At the time, the coupling between translation and mRNA turnover was already widely appreciated, but the physical location of that coupling was still not entirely clear. One could imagine a handoff model in which translating ribosomes and decay machineries act in sequence, or a more direct model in which degrading mRNAs remain associated with ribosome-containing complexes during turnover. This study addressed that distinction experimentally in Drosophila cells and asked whether the same picture also applies to miRNA-mediated decay.

The approach combined several complementary readouts. Polysome profiling and ribosome affinity purification were used to isolate ribosome-associated complexes. These preparations were then probed for canonical translation factors, general deadenylation and decapping components, and key miRNA pathway proteins such as AGO1 and GW182. The crucial control was that these associations depended on intact RNA, arguing that the decay factors were not simply sticking nonspecifically to ribosomal proteins but were traveling with messenger ribonucleoprotein complexes engaged with mRNA.

The most informative part of the paper, in my view, is the sequencing-based analysis of decapped degradation intermediates. The workflow captured 5' monophosphorylated mRNA fragments from ribosome complexes and compared them with corresponding fragments from whole-cell lysate. That moved the study beyond a few marker transcripts or individual immunoblots. Instead, it asked the question transcriptome-wide: are decapped intermediates generally depleted from ribosome-associated fractions, or do they remain there at similar relative abundance?

The answer was strikingly broad. Roughly 93% of the detected decapped fragments were present at essentially the same relative abundance in ribosome complexes as in the total lysate. That is a strong argument against the idea that decapping is followed by rapid physical separation from translational assemblies for most transcripts. Rather, the data support a model in which bulk 5' to 3' decay commonly proceeds on ribosome-associated mRNPs, with miRNA-mediated decay fitting into the same overall framework rather than constituting a fully separate compartmentalized process.

That result matters biologically because it shifts the emphasis from static cellular compartments to dynamic functional coupling. It suggests that translation, deadenylation, decapping, and exonucleolytic degradation should often be understood as parts of the same continuum of messenger RNA handling. For miRNA biology this was especially relevant: AGO1 and GW182 were not just abstract regulatory labels but factors connected to ribosome-associated decay states of target RNAs.

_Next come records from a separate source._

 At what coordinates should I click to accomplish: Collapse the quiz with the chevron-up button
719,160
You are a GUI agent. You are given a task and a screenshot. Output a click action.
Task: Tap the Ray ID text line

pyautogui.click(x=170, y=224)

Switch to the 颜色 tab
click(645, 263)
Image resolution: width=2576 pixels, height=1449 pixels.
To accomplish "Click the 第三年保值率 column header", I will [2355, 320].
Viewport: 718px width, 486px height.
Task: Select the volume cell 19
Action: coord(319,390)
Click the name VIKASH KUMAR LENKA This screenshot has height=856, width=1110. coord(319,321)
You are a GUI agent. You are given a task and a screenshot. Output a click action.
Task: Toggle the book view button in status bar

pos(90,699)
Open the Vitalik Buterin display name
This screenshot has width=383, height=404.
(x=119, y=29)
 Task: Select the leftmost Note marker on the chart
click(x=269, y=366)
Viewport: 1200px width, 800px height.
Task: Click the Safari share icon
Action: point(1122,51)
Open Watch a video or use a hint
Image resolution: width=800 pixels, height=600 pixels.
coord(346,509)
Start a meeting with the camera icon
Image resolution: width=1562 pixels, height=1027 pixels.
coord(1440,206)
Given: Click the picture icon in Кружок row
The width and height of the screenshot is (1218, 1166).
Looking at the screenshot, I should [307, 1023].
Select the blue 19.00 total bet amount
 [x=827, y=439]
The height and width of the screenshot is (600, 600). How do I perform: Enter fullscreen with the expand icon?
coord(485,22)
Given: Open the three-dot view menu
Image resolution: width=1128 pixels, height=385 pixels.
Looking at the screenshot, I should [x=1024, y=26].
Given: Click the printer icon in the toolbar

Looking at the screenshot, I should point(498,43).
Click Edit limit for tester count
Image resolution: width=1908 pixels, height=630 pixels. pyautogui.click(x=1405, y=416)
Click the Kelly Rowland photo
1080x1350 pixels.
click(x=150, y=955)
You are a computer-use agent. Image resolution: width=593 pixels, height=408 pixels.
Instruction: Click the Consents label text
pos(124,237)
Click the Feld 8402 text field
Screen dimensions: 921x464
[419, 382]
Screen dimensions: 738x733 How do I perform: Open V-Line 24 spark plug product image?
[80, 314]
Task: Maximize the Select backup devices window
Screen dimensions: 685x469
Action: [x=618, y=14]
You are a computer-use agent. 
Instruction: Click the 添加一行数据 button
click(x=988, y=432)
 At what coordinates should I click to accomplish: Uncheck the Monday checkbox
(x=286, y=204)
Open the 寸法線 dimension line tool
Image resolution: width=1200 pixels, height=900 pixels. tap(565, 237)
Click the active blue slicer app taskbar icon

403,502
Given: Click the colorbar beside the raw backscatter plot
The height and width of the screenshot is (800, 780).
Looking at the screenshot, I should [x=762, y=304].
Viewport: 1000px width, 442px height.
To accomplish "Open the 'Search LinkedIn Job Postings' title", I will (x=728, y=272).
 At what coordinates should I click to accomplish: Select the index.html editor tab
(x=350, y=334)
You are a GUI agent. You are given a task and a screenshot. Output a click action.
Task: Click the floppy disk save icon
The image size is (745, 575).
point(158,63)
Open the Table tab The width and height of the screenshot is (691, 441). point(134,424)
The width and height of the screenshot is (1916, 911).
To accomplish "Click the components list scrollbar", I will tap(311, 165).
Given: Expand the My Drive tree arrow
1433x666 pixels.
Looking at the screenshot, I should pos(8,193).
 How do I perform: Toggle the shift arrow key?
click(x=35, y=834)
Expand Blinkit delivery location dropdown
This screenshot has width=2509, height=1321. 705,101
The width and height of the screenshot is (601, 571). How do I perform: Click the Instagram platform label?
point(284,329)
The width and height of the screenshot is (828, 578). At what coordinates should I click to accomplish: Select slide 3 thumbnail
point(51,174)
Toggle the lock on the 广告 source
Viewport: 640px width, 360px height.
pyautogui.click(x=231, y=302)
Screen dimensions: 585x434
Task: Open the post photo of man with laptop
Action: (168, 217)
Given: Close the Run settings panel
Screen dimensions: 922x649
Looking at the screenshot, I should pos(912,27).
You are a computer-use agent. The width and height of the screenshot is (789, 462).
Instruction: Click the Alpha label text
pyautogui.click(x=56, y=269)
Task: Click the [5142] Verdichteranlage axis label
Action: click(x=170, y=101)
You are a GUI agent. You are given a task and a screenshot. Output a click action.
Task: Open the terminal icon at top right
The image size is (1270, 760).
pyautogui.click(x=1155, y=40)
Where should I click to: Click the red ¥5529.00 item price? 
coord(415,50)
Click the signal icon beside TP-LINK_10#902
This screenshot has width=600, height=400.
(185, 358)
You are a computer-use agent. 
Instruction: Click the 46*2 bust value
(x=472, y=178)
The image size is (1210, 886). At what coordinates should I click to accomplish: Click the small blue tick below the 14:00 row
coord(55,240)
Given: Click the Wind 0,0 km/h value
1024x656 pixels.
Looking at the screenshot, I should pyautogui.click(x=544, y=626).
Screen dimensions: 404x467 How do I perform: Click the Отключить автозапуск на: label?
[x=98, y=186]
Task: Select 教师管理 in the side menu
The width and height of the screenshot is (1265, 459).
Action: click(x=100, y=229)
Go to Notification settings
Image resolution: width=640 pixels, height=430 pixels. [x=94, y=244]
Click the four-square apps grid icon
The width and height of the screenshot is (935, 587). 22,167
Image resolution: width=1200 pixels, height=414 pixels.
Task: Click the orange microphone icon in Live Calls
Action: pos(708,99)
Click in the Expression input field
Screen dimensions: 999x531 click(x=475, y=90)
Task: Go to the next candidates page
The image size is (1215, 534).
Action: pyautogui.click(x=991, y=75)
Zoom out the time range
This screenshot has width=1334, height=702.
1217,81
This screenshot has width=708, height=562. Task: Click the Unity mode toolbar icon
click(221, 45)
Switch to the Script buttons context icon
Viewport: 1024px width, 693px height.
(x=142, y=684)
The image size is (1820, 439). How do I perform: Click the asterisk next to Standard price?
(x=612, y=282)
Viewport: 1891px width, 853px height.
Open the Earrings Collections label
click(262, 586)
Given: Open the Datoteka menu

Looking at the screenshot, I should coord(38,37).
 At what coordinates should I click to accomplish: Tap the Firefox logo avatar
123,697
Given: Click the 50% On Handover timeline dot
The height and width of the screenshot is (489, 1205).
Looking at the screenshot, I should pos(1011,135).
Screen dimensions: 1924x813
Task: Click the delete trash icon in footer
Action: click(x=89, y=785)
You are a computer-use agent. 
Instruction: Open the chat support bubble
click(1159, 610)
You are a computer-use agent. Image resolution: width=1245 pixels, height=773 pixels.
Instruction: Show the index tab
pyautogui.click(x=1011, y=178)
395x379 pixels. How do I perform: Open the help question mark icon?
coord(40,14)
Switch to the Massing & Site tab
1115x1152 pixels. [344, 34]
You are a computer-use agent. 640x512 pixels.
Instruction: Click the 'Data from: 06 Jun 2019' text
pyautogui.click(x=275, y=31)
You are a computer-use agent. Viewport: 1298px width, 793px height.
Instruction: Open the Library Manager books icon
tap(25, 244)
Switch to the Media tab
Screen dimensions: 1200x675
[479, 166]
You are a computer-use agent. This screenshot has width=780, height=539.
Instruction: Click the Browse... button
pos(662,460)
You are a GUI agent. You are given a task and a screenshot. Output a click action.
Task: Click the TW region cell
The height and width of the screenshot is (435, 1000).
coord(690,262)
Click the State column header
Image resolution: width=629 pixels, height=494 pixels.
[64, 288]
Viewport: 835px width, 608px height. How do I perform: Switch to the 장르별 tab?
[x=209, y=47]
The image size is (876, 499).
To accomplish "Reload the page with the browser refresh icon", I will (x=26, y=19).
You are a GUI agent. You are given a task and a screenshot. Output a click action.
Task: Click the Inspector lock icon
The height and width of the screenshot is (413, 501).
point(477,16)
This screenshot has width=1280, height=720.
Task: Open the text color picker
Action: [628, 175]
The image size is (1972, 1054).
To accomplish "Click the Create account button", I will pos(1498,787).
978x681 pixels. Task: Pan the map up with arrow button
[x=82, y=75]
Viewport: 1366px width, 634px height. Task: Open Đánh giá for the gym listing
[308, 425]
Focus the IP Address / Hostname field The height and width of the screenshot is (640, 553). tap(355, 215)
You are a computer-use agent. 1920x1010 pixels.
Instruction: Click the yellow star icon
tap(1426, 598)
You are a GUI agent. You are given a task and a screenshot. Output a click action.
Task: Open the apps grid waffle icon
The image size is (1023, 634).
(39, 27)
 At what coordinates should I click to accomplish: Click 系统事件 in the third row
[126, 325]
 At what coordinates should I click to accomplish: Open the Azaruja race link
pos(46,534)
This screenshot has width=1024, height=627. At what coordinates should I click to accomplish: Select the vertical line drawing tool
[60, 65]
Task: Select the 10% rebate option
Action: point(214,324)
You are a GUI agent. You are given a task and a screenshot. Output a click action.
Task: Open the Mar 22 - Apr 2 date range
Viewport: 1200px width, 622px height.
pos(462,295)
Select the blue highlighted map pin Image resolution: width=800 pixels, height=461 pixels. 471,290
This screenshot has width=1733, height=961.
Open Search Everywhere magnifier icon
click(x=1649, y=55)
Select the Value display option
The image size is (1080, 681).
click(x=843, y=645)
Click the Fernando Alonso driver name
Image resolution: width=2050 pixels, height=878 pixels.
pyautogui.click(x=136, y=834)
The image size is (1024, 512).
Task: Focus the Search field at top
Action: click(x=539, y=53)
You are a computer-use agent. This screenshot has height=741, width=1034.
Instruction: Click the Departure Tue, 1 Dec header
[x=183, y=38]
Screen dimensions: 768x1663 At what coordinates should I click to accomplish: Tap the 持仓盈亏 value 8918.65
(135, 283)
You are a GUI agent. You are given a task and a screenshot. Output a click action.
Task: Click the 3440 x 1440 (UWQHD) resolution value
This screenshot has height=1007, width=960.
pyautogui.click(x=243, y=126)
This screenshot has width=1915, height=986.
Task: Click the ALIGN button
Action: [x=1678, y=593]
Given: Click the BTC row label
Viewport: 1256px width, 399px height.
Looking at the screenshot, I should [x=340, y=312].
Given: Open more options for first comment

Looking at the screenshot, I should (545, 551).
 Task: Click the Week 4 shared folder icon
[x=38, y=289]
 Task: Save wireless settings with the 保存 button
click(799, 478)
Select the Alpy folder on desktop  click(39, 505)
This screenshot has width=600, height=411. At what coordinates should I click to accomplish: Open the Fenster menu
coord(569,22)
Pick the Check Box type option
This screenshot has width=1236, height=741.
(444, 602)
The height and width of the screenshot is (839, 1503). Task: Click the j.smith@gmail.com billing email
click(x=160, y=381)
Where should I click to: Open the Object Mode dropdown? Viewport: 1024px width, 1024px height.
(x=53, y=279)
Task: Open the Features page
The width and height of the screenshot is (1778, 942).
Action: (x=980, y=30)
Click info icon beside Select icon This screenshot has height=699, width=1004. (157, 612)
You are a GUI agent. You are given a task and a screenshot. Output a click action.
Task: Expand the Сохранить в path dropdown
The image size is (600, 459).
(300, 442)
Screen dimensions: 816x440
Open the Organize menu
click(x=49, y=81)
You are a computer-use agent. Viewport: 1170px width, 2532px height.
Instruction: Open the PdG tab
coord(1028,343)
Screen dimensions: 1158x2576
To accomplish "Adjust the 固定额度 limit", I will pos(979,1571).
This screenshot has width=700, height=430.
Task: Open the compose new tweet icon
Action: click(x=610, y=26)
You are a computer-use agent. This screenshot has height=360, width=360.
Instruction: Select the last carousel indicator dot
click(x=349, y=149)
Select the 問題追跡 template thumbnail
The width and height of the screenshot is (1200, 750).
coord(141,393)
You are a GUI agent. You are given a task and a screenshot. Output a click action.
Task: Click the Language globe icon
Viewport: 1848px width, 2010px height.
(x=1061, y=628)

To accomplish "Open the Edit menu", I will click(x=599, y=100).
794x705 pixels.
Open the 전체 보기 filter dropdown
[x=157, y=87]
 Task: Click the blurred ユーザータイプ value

Seen from later work on xrRNAs, this paper also sharpened the next question. If much of 5' to 3' decay is happening on ribosome-associated messenger complexes, then structured RNA elements that can impede exonucleases become even more interesting, because they do not act in an isolated degradation chamber. They act in the middle of an already crowded and highly coordinated post-transcriptional environment. In that sense, this study predates the xrRNA projects but helped define the decay-centered perspective from which those later questions became compelling.

So although this is not an RNA structure paper, it is an important mechanistic one. It combines classical biochemical fractionation with a transcriptome-wide sequencing readout to make a fairly clean point: in Drosophila cells, both general and miRNA-mediated mRNA degradation are closely tied to ribosome-associated complexes. For anyone interested in how gene expression is controlled after transcription, that is a useful result to keep in mind.